━━━ Selected excerpt
Data protection protocols such as these were introduced to comply with the infamous Data Protection Act of 1998. You know the one that rubs most
of us up the wrong way? Generally, because we’re busy and don’t have the time to be on the phone, waiting for a monotonous recording to call out numbers like telephone bingo, then demand we select one so that it may proceed to patronise us by apologising for the wait, explaining that its due to the unusually high number of calls and promising that a representative will be with us shortly. Then, many minutes later, during which we can feel ourselves growing old, a representative, often sounding bored and with a northern accent, finally takes our call and allows us to burden them with the nature of our enquiry.
So how many times have you been told by the person taking your call that they are unable to help? “…because of the data protection act, we’re only able to discuss the account with the account holder.” Now, I don’t know which grates me the most; the fact that I pointlessly ran the gauntlet of numbers or the fact that call centre operators tend to cite the Data Protection Act as if it were a mystical incantation that will make me go away so that they can get back to the chin wag that was taking place before I rudely interrupted. These people are actually giving ‘the act’ a bad name in so far as instead of it being synonymous with data security and the protection of privacy, it’s now generally associated with unhelpful automatons. Guidelines state that operators should explain why they don’t feel comfortable sharing information (they’re unable to verify the identity of the caller, the information is of a sensitive nature and can only be discussed with the account holder, etcetera). Yet it’s only natural that those with legitimate intentions, such as families enquiring on behalf of an elderly relative or wife calling about a telephone bill that happens to be in her husband’s name.
So, do you feel that the act protects or hinders you?
━━━━━━
What to produce:
Carry on writing the piece about call centres and the Data Protection Act, starting after its final question. The material that comes next is separate from this text.
━━━ Raw data
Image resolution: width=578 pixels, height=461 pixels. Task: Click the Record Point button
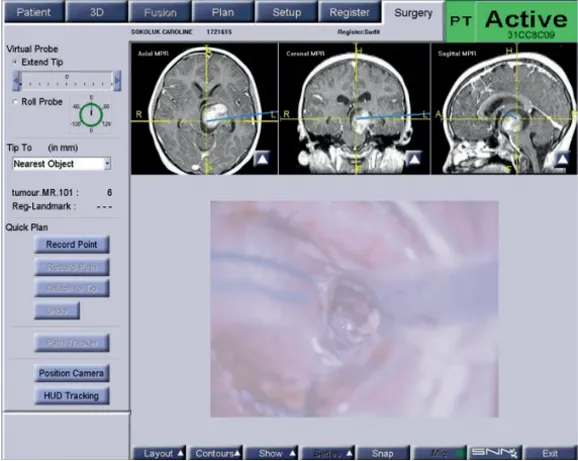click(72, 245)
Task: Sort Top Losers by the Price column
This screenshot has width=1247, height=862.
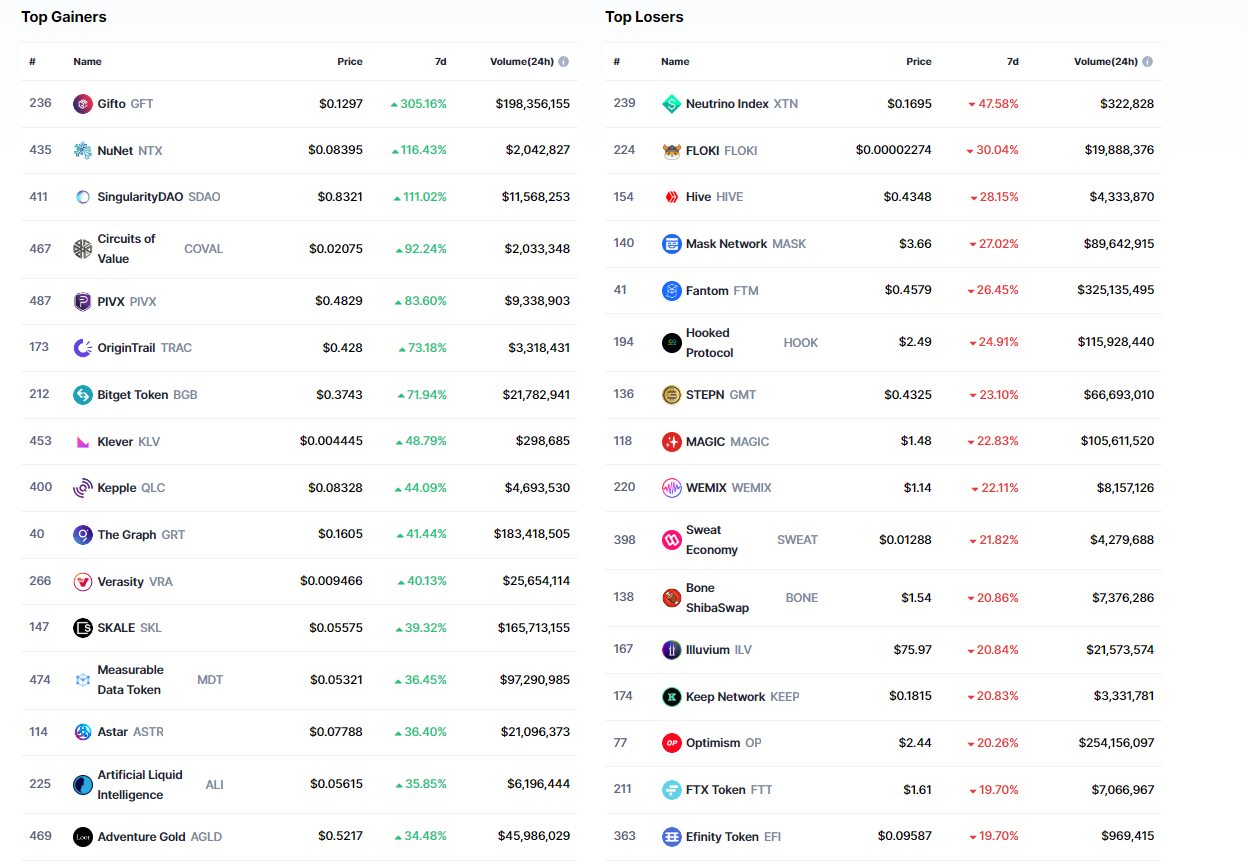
━━━━━━
Output for this exercise:
If you feel it’s a hindrance, it could well be due to the hypocritical way in which government bodies are handling this business. On the one hand there is ‘the act’ (albeit with a bad name) and on the other there are everyday stories of bumbling politicians leaving laptops on trains, civil servants throwing CDs full of data into the garbage and pen drives left in taxis. Never before has our data been this vulnerable. And what’s being done about it? Well, there’s undoubtedly a lot of talking but not much action not even against the morons who clearly don’t take our privacy very seriously and often instead of getting the sack are given a slap on the wrist and sent on to prove their ineptitude once more. Maybe if they found themselves out of a job, they might think twice about their carelessness with sensitive information next time. Harsh? I don’ think so, since I believe that if I’m entrusted with information or indeed the money of many citizens then I should be ensuring that I perform my duties to the best of my ability rather than adopting a slap dash approach of, “if it isn’t mine, it doesn’t matter.” That said, if we don’t care how we handle our own personal data then how on earth can we expect a civil servant to care?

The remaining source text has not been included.